= Disability in Argentina =

Disability in Argentina is shaped by a combination of historical perspectives, evolving legal frameworks, ongoing structural challenges, and advocacy efforts aimed at improving inclusion and accessibility. According to the 2010 Argentine census, approximately five million people in Argentina (12.9% of the population) live with some form of disability. Additionally, an estimated 28.7% of households include at least one member with a disability.

== History and disability legislation ==
Historically, people with disabilities in Argentina were regarded as subjects of charity, reflecting a medical model of disability that emphasized deficiency rather than rights or inclusion. Although the disability rights movement gained momentum during the 1970s, discriminatory language and perspectives remain present in some official policies. For example, a 2025 resolution by the National Disability Agency (ANDIS) used outdated terms such as "idiot" and "mentally deficient", drawing criticism for perpetuating harmful stereotypes.

Argentine legislation related to disability has evolved significantly over time, demonstrating an increased commitment to the rights and welfare of individuals with disabilities. On 16 March 1981, Law 22.431 was enacted in Argentina. This law provides various benefits to people with disabilities, including opportunities for job and professional training, access to loans and subsidies, support in education, and a range of state benefits. Subsequently, in 1997, Law 24.901 was passed and enacted, which laid the groundwork for a comprehensive system of welfare and care for individuals with disabilities. In 2001, Law 25.504 was passed and enacted. This legislation permits the Ministry of Health to issue certificates of disability.

Argentina ratified the Convention on the Rights of Persons with Disabilities (CRPD) in 2008, granting it constitutional status. The country established the National Disability Observatory in 2011 to oversee implementation of the convention. However, the CRPD Committee has criticized the observatory for lacking independence. Legislation such as Law 26.653 (2010) mandates web accessibility for public sector websites, requiring compliance with WCAG 2.0 (levels A and AA). Nonetheless, effective implementation remains limited, with continuing barriers in education, health, justice, and digital access.

== Demographics ==
According to the 2010 Argentine census, around five million individuals, representing 12.9% of the national population, were identified as having some form of disability. In addition, approximately 28.7% of households reported having at least one member with a disability. Disability prevalence is higher among women (56%) than men (44%), and rates are notably elevated in the Patagonia region. While the overall prevalence does not vary significantly between those under and over 64 years of age, the number of people with disabilities is increasing due to population aging and rising chronic health conditions.

== Disparities ==
A 1981 law mandates a 4% employment quota for people with disabilities in public sector jobs, though enforcement is weak. In 2004, the unemployment rate for this population reached 91%. Programs to support employment inclusion exist but often lack mechanisms for reasonable accommodation and workplace adaptation. Initiatives such as the Alamesa restaurant in Buenos Aires, which employs neurodivergent individuals, have sought to redefine inclusive employment models. Access to public transportation remains a significant barrier. Improvements include manual and automatic ramps on buses and metro systems in Buenos Aires, but many services remain inaccessible.

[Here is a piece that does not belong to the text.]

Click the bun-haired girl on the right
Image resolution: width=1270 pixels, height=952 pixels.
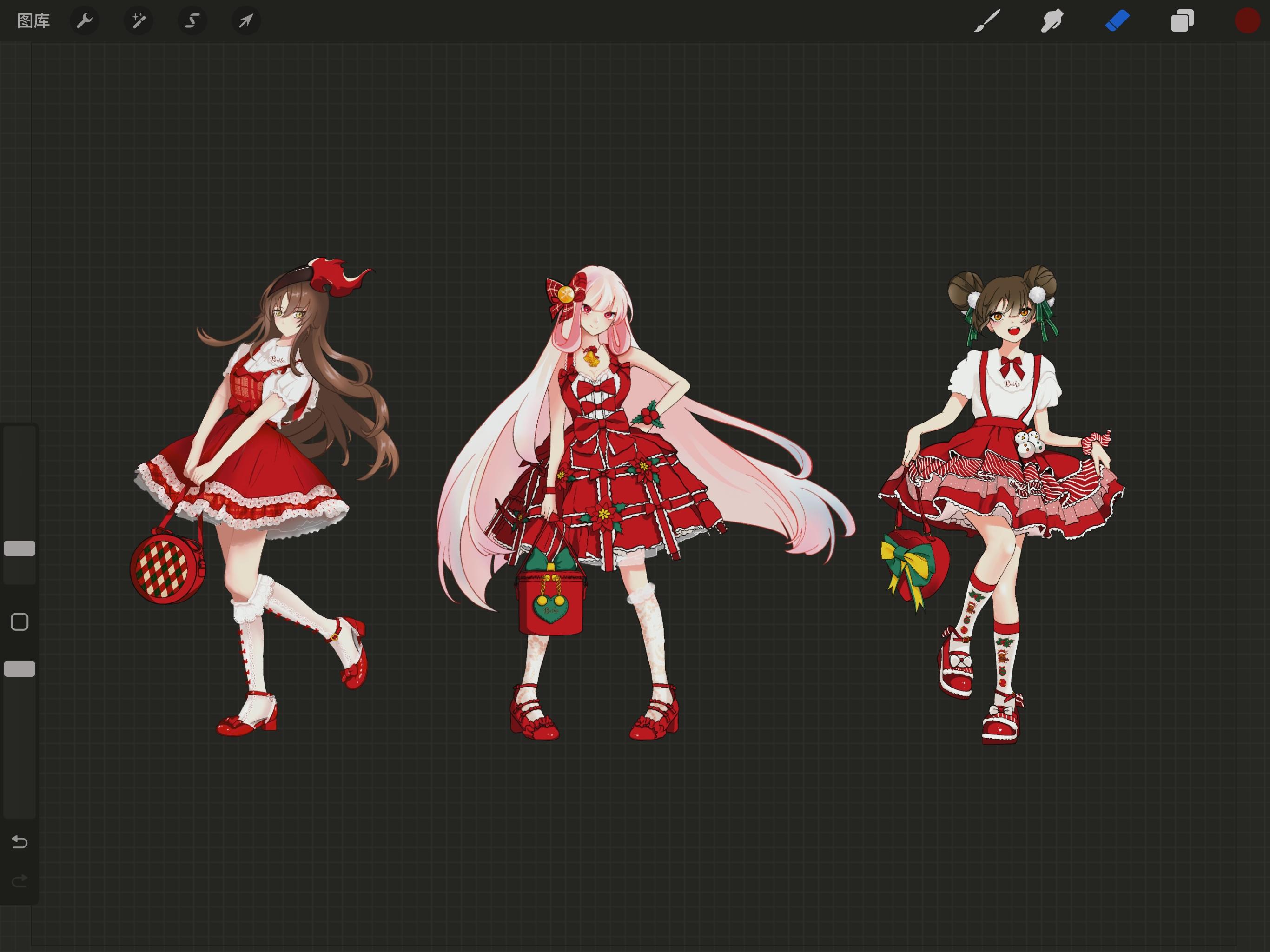click(x=1002, y=505)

People with disabilities in Argentina can also face educational disparities. Data indicate a 19% gap in school attendance between individuals with disabilities and the general population. Approximately one in three people with disabilities has not completed primary education, and only 17.8% complete secondary school. Barriers to education include inaccessible physical infrastructure, limited teacher training in inclusive education, and low institutional expectations, all of which contribute to reduced academic achievement and limited preparation for active participation in society.

Access to healthcare and support services remains uneven. The Single Disability Certificate (CUD), necessary to access many services, is difficult to obtain for certain groups such as migrants, refugees, and Indigenous people. There is a lack of uniform evaluation criteria and limited public awareness of the certificate's benefits. The national Support Service for Independent Living is not fully operational, and home care services are insufficiently regulated. Medical professionals often lack training in intellectual and psychosocial disabilities, leading to misdiagnoses and over-reliance on psychiatric medications. In large institutions such as La Colonia, high rates of overmedication are reported, often used for control rather than treatment, and a significant number of residents are institutionalized due to the absence of community-based alternatives.